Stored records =
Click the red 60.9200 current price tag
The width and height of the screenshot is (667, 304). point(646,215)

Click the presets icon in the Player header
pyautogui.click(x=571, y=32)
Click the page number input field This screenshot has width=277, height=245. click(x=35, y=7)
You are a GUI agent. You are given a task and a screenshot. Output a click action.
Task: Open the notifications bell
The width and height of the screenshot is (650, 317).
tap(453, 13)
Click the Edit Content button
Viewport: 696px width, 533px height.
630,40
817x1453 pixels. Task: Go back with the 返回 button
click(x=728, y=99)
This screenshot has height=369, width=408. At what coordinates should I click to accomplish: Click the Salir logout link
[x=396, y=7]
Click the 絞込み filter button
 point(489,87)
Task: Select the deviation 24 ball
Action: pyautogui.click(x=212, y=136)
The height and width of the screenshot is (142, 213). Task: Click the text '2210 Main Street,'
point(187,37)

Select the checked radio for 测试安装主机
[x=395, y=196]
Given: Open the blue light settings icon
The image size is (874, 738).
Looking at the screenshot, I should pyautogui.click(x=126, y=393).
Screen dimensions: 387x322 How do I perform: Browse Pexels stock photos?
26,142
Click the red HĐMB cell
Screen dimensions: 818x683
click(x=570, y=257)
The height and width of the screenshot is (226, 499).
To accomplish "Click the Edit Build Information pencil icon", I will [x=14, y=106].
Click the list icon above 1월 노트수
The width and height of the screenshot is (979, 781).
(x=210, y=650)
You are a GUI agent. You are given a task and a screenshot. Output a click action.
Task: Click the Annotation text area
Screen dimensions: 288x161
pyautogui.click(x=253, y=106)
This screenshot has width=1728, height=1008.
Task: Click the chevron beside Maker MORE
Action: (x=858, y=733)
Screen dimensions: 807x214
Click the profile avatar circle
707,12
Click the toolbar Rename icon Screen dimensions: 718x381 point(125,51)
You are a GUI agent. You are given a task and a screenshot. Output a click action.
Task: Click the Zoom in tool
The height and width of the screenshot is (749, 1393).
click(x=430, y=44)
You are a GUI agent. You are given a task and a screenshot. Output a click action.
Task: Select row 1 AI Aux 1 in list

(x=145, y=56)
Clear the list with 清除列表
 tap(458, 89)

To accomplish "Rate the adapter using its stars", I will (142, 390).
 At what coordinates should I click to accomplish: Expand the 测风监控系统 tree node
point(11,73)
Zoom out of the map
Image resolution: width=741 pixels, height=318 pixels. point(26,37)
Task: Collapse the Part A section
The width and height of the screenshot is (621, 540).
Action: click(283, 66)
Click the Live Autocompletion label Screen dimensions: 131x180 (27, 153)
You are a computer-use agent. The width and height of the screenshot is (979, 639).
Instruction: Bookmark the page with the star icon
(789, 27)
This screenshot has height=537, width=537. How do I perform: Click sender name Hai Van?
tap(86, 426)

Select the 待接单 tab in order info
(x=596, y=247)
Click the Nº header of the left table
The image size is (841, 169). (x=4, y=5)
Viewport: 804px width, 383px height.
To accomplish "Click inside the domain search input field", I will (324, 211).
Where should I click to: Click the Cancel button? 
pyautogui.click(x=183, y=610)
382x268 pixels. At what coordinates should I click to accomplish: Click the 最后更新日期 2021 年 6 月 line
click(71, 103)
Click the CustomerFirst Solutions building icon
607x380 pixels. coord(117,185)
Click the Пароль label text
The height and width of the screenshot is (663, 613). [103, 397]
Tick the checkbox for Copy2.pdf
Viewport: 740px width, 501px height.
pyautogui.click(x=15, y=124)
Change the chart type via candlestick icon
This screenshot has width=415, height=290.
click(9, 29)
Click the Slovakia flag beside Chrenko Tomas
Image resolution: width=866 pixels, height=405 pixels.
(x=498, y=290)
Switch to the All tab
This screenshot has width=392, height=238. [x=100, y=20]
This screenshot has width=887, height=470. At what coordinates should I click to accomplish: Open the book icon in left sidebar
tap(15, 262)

Task instructions =
The output should be a character-exact copy of all entries.

Solution =
Click the red 60.9200 current price tag
The width and height of the screenshot is (667, 304). point(646,215)

Click the presets icon in the Player header
pyautogui.click(x=571, y=32)
Click the page number input field This screenshot has width=277, height=245. click(x=35, y=7)
You are a GUI agent. You are given a task and a screenshot. Output a click action.
Task: Open the notifications bell
The width and height of the screenshot is (650, 317).
tap(453, 13)
Click the Edit Content button
Viewport: 696px width, 533px height.
630,40
817x1453 pixels. Task: Go back with the 返回 button
click(x=728, y=99)
This screenshot has height=369, width=408. At what coordinates should I click to accomplish: Click the Salir logout link
[x=396, y=7]
Click the 絞込み filter button
 point(489,87)
Task: Select the deviation 24 ball
Action: pyautogui.click(x=212, y=136)
The height and width of the screenshot is (142, 213). Task: Click the text '2210 Main Street,'
point(187,37)

Select the checked radio for 测试安装主机
[x=395, y=196]
Given: Open the blue light settings icon
The image size is (874, 738).
Looking at the screenshot, I should pyautogui.click(x=126, y=393).
Screen dimensions: 387x322 How do I perform: Browse Pexels stock photos?
26,142
Click the red HĐMB cell
Screen dimensions: 818x683
click(x=570, y=257)
The height and width of the screenshot is (226, 499).
To accomplish "Click the Edit Build Information pencil icon", I will [x=14, y=106].
Click the list icon above 1월 노트수
The width and height of the screenshot is (979, 781).
(x=210, y=650)
You are a GUI agent. You are given a task and a screenshot. Output a click action.
Task: Click the Annotation text area
Screen dimensions: 288x161
pyautogui.click(x=253, y=106)
This screenshot has width=1728, height=1008.
Task: Click the chevron beside Maker MORE
Action: (x=858, y=733)
Screen dimensions: 807x214
Click the profile avatar circle
707,12
Click the toolbar Rename icon Screen dimensions: 718x381 point(125,51)
You are a GUI agent. You are given a task and a screenshot. Output a click action.
Task: Click the Zoom in tool
The height and width of the screenshot is (749, 1393).
click(x=430, y=44)
You are a GUI agent. You are given a task and a screenshot. Output a click action.
Task: Select row 1 AI Aux 1 in list

(x=145, y=56)
Clear the list with 清除列表
 tap(458, 89)

To accomplish "Rate the adapter using its stars", I will (142, 390).
 At what coordinates should I click to accomplish: Expand the 测风监控系统 tree node
point(11,73)
Zoom out of the map
Image resolution: width=741 pixels, height=318 pixels. point(26,37)
Task: Collapse the Part A section
The width and height of the screenshot is (621, 540).
Action: click(283, 66)
Click the Live Autocompletion label Screen dimensions: 131x180 (27, 153)
You are a computer-use agent. The width and height of the screenshot is (979, 639).
Instruction: Bookmark the page with the star icon
(789, 27)
This screenshot has height=537, width=537. How do I perform: Click sender name Hai Van?
tap(86, 426)

Select the 待接单 tab in order info
(x=596, y=247)
Click the Nº header of the left table
The image size is (841, 169). (x=4, y=5)
Viewport: 804px width, 383px height.
To accomplish "Click inside the domain search input field", I will (324, 211).
Where should I click to: Click the Cancel button? 
pyautogui.click(x=183, y=610)
382x268 pixels. At what coordinates should I click to accomplish: Click the 最后更新日期 2021 年 6 月 line
click(71, 103)
Click the CustomerFirst Solutions building icon
607x380 pixels. coord(117,185)
Click the Пароль label text
The height and width of the screenshot is (663, 613). [103, 397]
Tick the checkbox for Copy2.pdf
Viewport: 740px width, 501px height.
pyautogui.click(x=15, y=124)
Change the chart type via candlestick icon
This screenshot has width=415, height=290.
click(9, 29)
Click the Slovakia flag beside Chrenko Tomas
Image resolution: width=866 pixels, height=405 pixels.
(x=498, y=290)
Switch to the All tab
This screenshot has width=392, height=238. [x=100, y=20]
This screenshot has width=887, height=470. At what coordinates should I click to accomplish: Open the book icon in left sidebar
tap(15, 262)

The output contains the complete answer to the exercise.